Extracted data

● ● ● ●

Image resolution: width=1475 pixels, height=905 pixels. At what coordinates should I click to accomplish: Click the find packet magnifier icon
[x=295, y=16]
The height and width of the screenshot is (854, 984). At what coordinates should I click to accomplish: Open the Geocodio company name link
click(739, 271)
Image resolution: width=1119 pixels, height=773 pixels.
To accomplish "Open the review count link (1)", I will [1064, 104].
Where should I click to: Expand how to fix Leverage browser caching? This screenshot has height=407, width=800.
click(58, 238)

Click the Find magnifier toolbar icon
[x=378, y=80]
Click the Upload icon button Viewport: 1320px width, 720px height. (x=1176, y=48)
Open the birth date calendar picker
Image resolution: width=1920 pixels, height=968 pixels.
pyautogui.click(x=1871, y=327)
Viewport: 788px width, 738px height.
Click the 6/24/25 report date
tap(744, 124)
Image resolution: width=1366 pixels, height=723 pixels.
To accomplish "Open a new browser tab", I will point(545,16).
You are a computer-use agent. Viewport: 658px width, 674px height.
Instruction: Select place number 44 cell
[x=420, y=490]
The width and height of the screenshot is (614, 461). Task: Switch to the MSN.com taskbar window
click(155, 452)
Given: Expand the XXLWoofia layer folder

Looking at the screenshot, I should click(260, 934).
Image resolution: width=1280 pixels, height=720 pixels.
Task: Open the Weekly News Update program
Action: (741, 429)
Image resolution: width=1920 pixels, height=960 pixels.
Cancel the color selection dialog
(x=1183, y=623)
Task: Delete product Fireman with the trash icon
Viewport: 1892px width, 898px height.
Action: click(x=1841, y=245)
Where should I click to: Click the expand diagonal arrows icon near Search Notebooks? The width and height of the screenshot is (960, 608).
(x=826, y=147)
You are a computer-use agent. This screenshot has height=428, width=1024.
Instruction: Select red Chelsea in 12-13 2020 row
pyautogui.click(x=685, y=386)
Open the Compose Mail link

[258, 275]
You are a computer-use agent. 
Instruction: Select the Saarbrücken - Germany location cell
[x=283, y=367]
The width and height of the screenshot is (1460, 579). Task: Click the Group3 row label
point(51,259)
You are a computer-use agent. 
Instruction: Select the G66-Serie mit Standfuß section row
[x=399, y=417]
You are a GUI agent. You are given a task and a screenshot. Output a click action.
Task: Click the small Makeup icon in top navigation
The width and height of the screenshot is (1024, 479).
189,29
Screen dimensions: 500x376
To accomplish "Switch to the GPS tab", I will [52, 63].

● ● ● ●

Aim of the exercise
Rewrite all of the records above with "Viewport" changed to "Window" wherever it appears, leaving everything else as it is.

In response
Image resolution: width=1475 pixels, height=905 pixels. At what coordinates should I click to accomplish: Click the find packet magnifier icon
[x=295, y=16]
The height and width of the screenshot is (854, 984). At what coordinates should I click to accomplish: Open the Geocodio company name link
click(739, 271)
Image resolution: width=1119 pixels, height=773 pixels.
To accomplish "Open the review count link (1)", I will [1064, 104].
Where should I click to: Expand how to fix Leverage browser caching? This screenshot has height=407, width=800.
click(58, 238)

Click the Find magnifier toolbar icon
[x=378, y=80]
Click the Upload icon button Window: 1320px width, 720px height. (x=1176, y=48)
Open the birth date calendar picker
Image resolution: width=1920 pixels, height=968 pixels.
pyautogui.click(x=1871, y=327)
Window: 788px width, 738px height.
Click the 6/24/25 report date
tap(744, 124)
Image resolution: width=1366 pixels, height=723 pixels.
To accomplish "Open a new browser tab", I will point(545,16).
You are a computer-use agent. Window: 658px width, 674px height.
Instruction: Select place number 44 cell
[x=420, y=490]
The width and height of the screenshot is (614, 461). Task: Switch to the MSN.com taskbar window
click(155, 452)
Given: Expand the XXLWoofia layer folder

Looking at the screenshot, I should click(260, 934).
Image resolution: width=1280 pixels, height=720 pixels.
Task: Open the Weekly News Update program
Action: (741, 429)
Image resolution: width=1920 pixels, height=960 pixels.
Cancel the color selection dialog
(x=1183, y=623)
Task: Delete product Fireman with the trash icon
Window: 1892px width, 898px height.
Action: click(x=1841, y=245)
Where should I click to: Click the expand diagonal arrows icon near Search Notebooks? The width and height of the screenshot is (960, 608).
(x=826, y=147)
You are a computer-use agent. This screenshot has height=428, width=1024.
Instruction: Select red Chelsea in 12-13 2020 row
pyautogui.click(x=685, y=386)
Open the Compose Mail link

[258, 275]
You are a computer-use agent. 
Instruction: Select the Saarbrücken - Germany location cell
[x=283, y=367]
The width and height of the screenshot is (1460, 579). Task: Click the Group3 row label
point(51,259)
You are a computer-use agent. 
Instruction: Select the G66-Serie mit Standfuß section row
[x=399, y=417]
You are a GUI agent. You are given a task and a screenshot. Output a click action.
Task: Click the small Makeup icon in top navigation
The width and height of the screenshot is (1024, 479).
189,29
Screen dimensions: 500x376
To accomplish "Switch to the GPS tab", I will [52, 63].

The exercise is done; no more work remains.